What this task involves ▸ Please transcribe exactly the line that holds "You are a computer-use" and all lines that follow it to the end of the records below, omitting any pictures.

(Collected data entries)
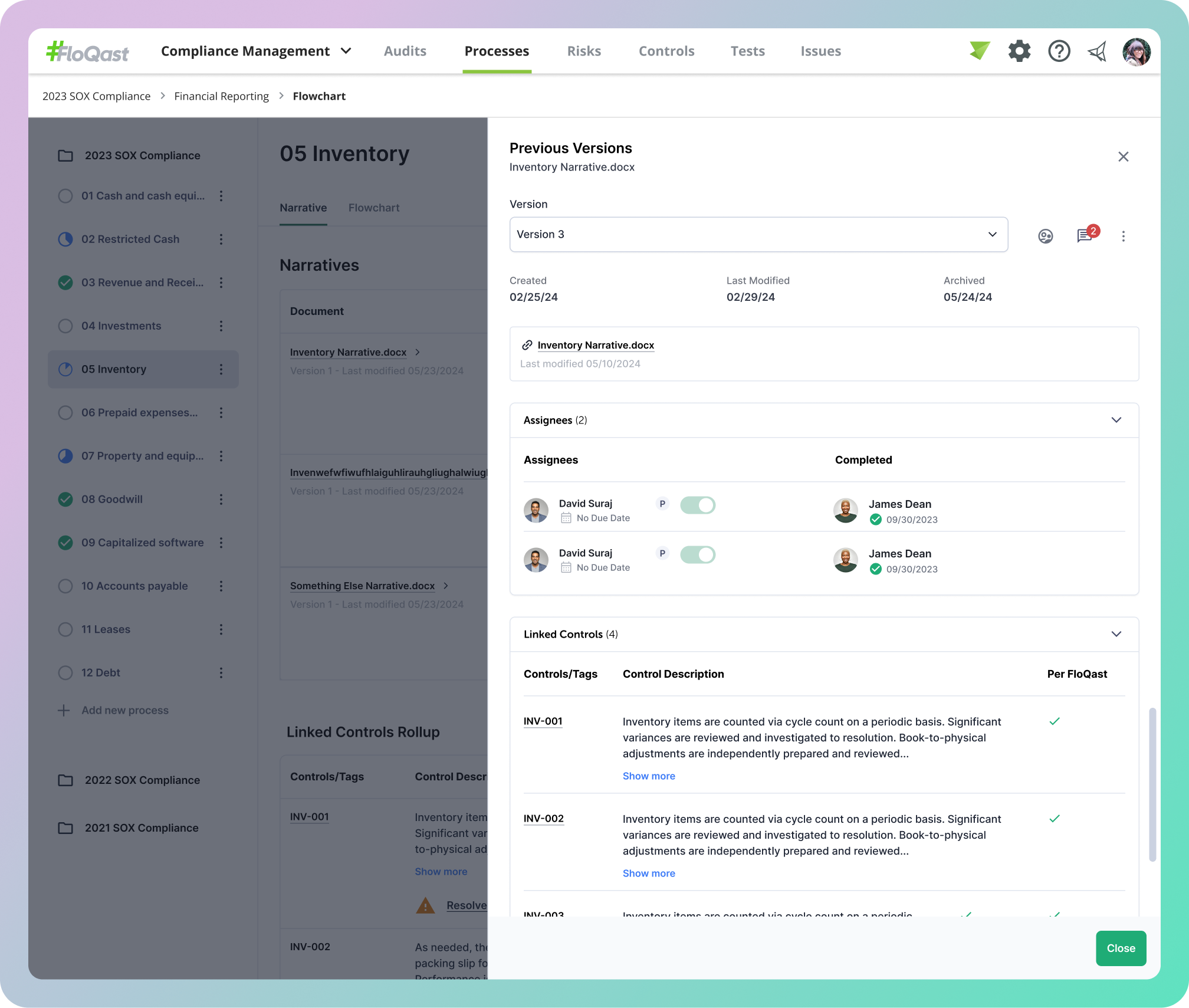
Task: Click the megaphone announcements icon
Action: (1097, 52)
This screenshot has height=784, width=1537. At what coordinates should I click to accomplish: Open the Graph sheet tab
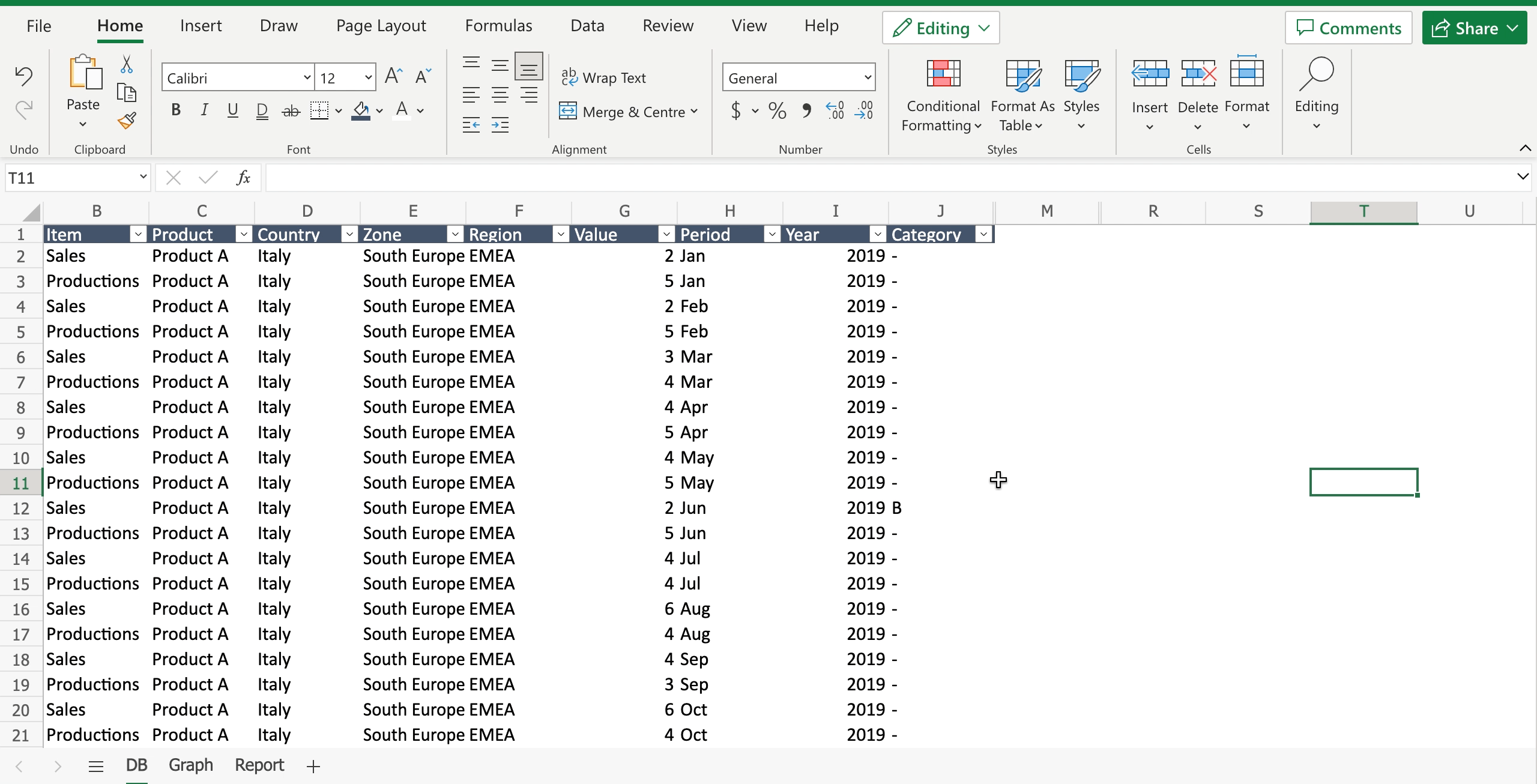click(190, 765)
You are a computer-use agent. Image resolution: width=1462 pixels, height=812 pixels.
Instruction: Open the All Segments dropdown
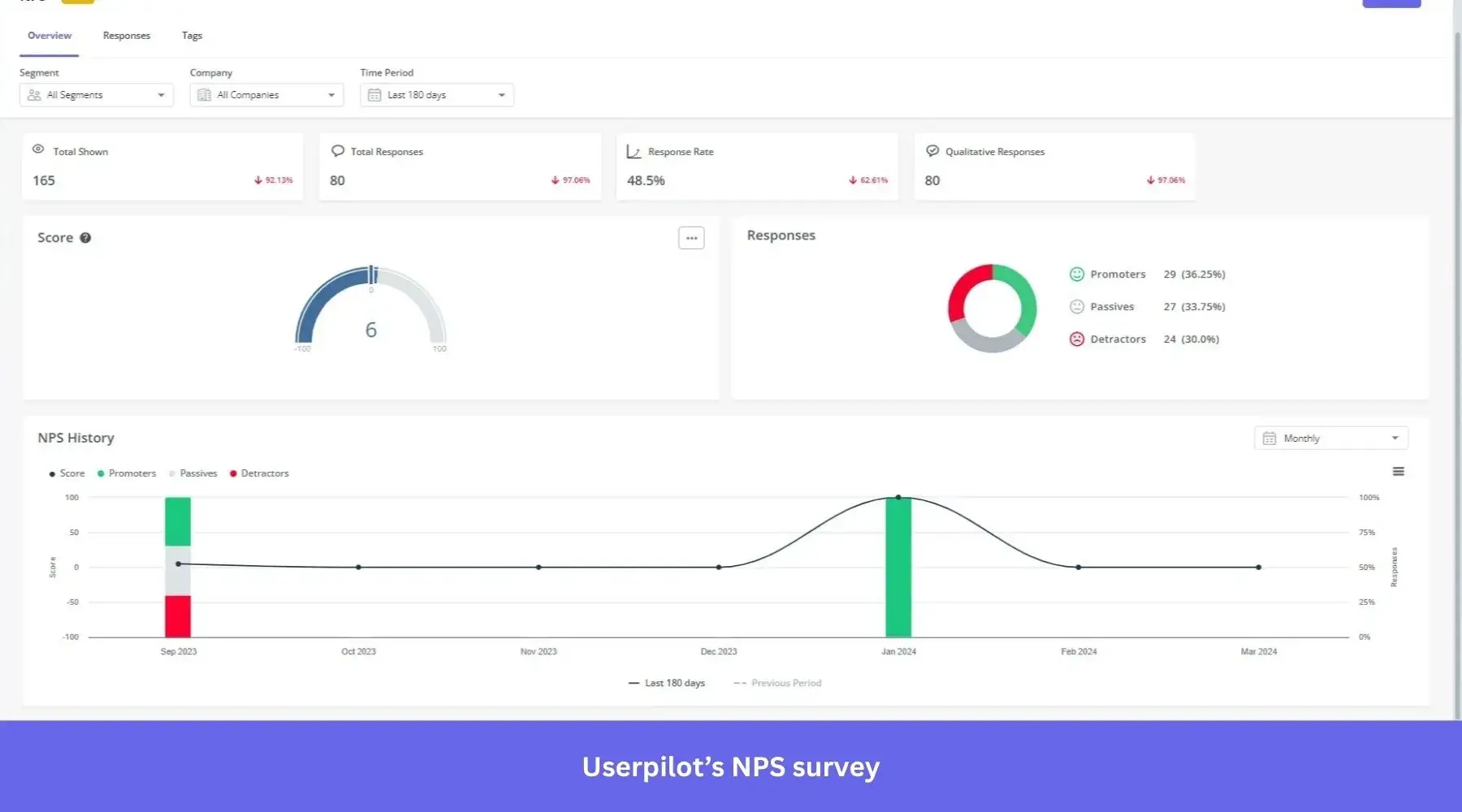[95, 94]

Solution for this task ▸
You are a computer-use agent. Image resolution: width=1462 pixels, height=812 pixels.
Instruction: Open the All Segments dropdown
[95, 94]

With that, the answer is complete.